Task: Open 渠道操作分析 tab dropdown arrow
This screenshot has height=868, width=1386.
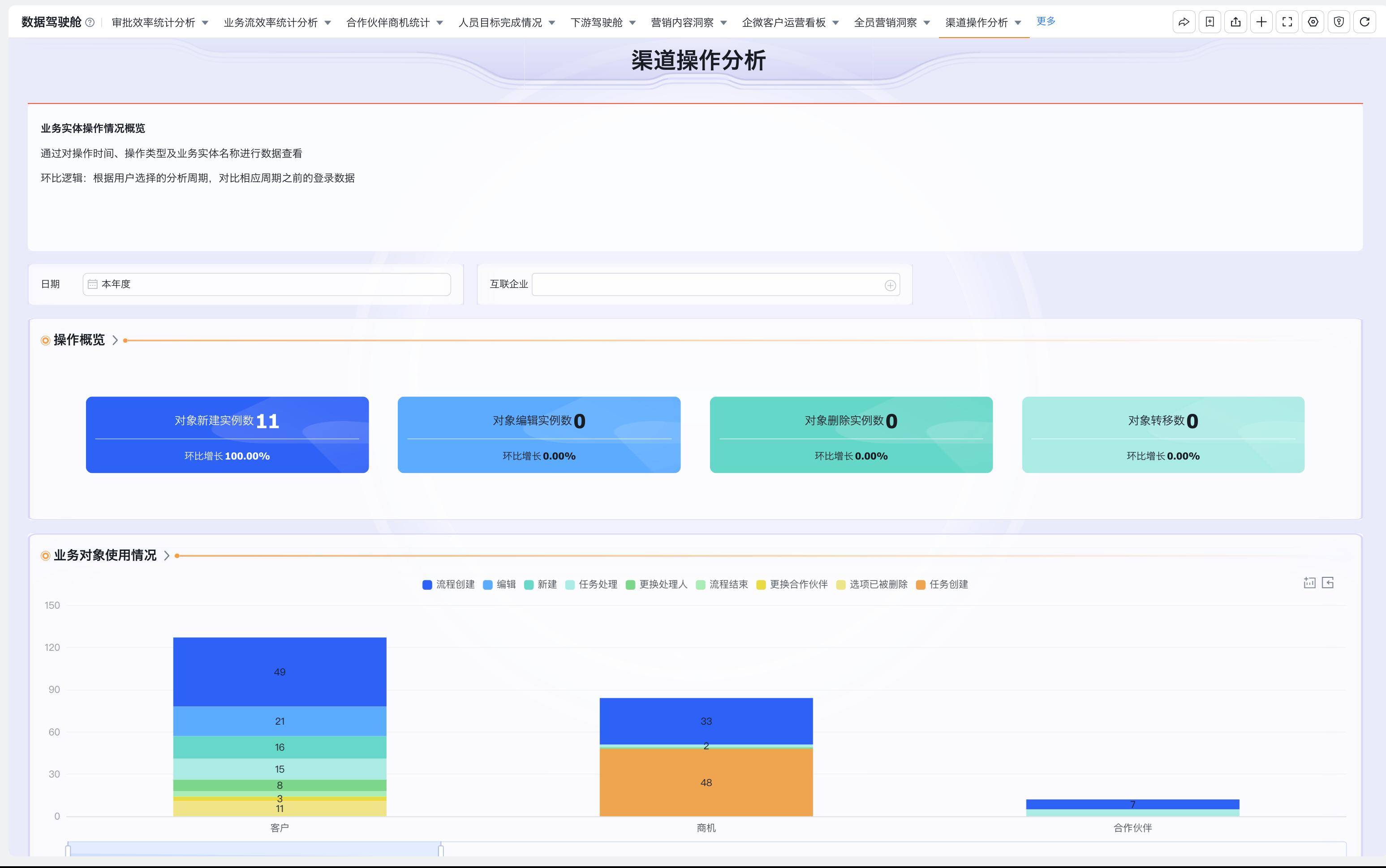Action: coord(1018,23)
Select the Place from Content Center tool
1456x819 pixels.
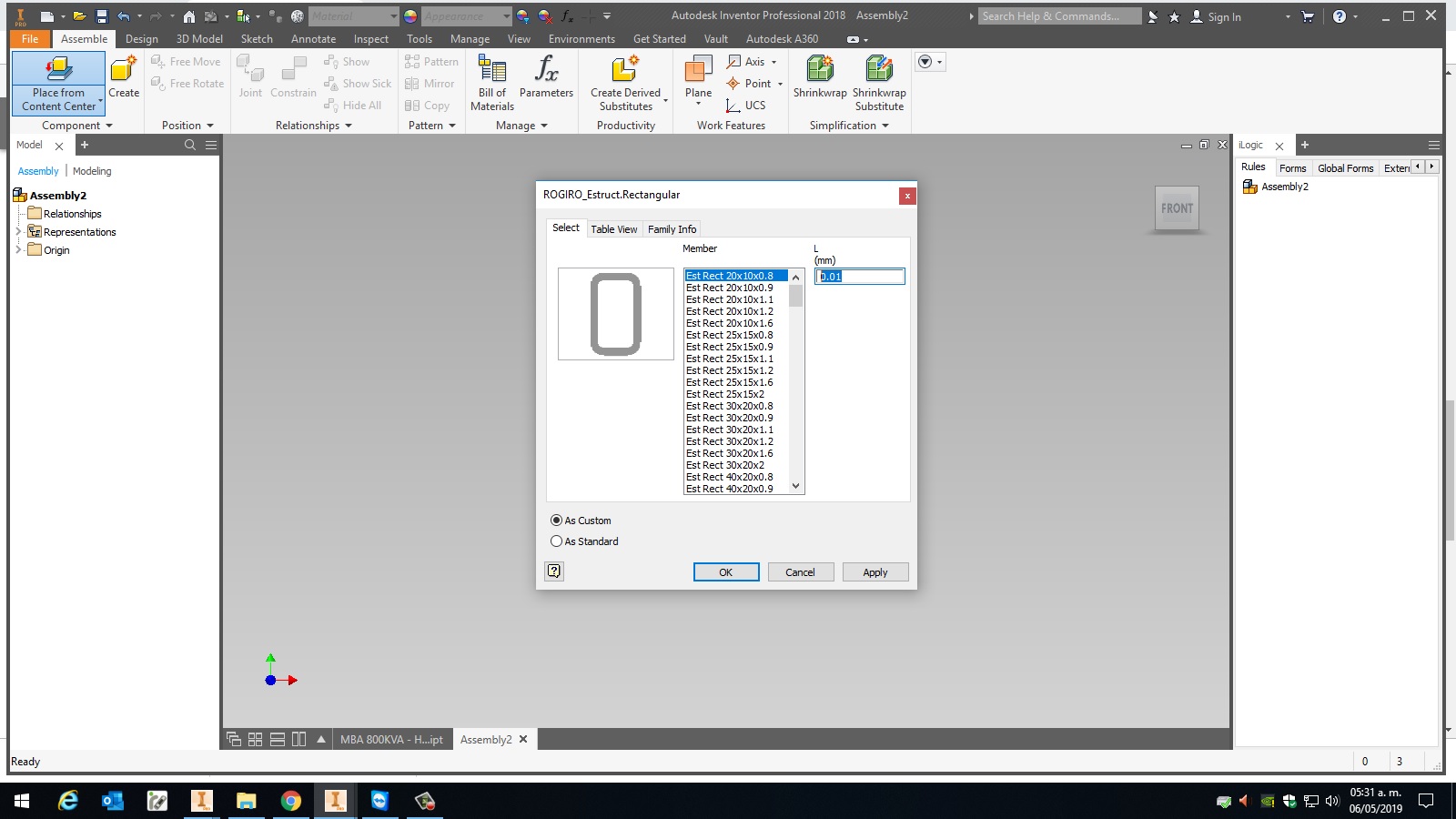(57, 82)
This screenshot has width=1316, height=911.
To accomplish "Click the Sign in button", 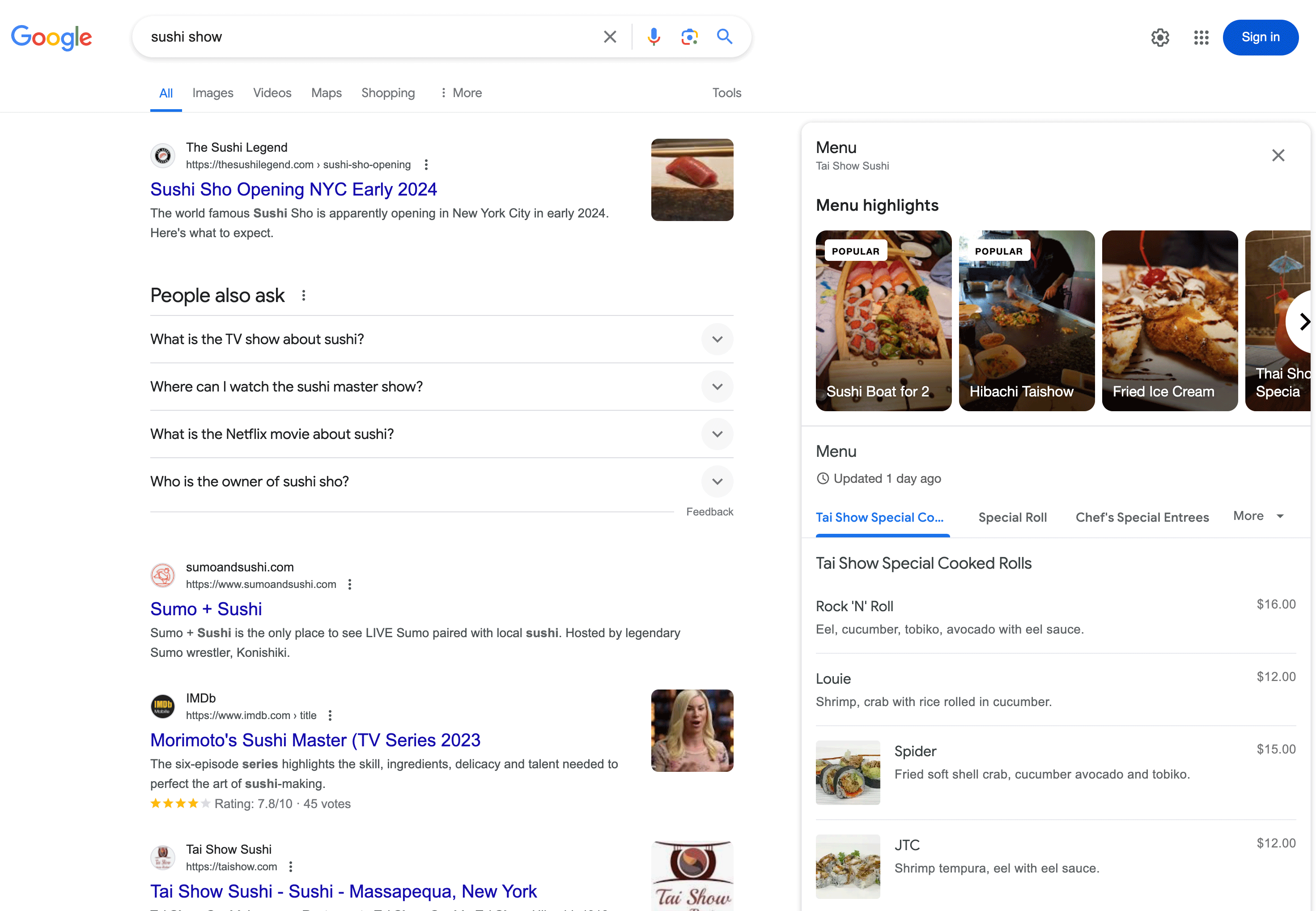I will pos(1260,37).
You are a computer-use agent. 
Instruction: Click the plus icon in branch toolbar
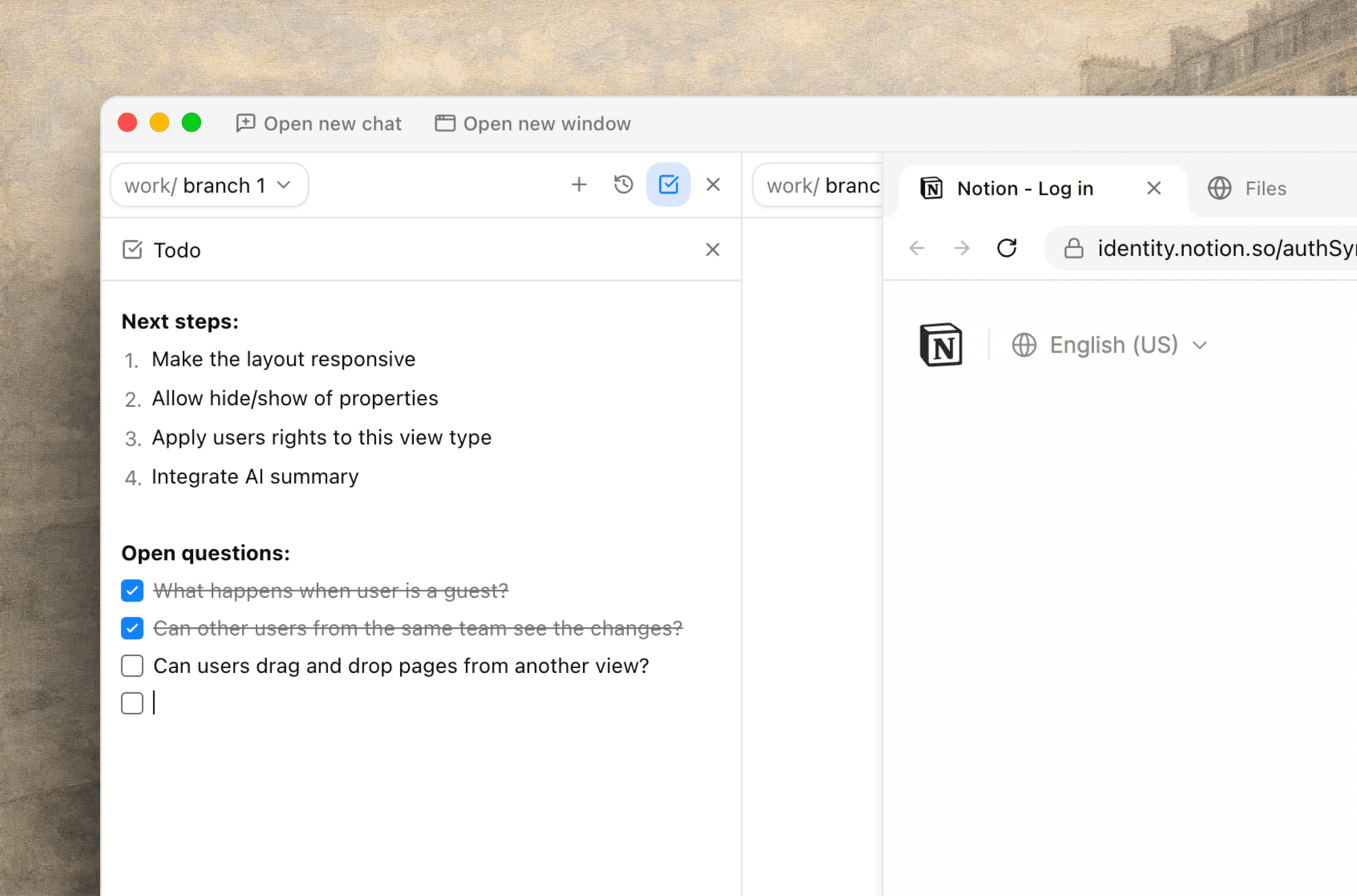(x=579, y=185)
************
**Task description:** Write out each line of the data above exactly, starting at the top and finishing with the line containing "This screenshot has width=1316, height=911."; omit the pictures.

**Response:**
Task: Open 渠道操作分析 tab dropdown arrow
This screenshot has height=868, width=1386.
Action: coord(1018,23)
Select the Place from Content Center tool
1456x819 pixels.
(57, 82)
This screenshot has width=1316, height=911.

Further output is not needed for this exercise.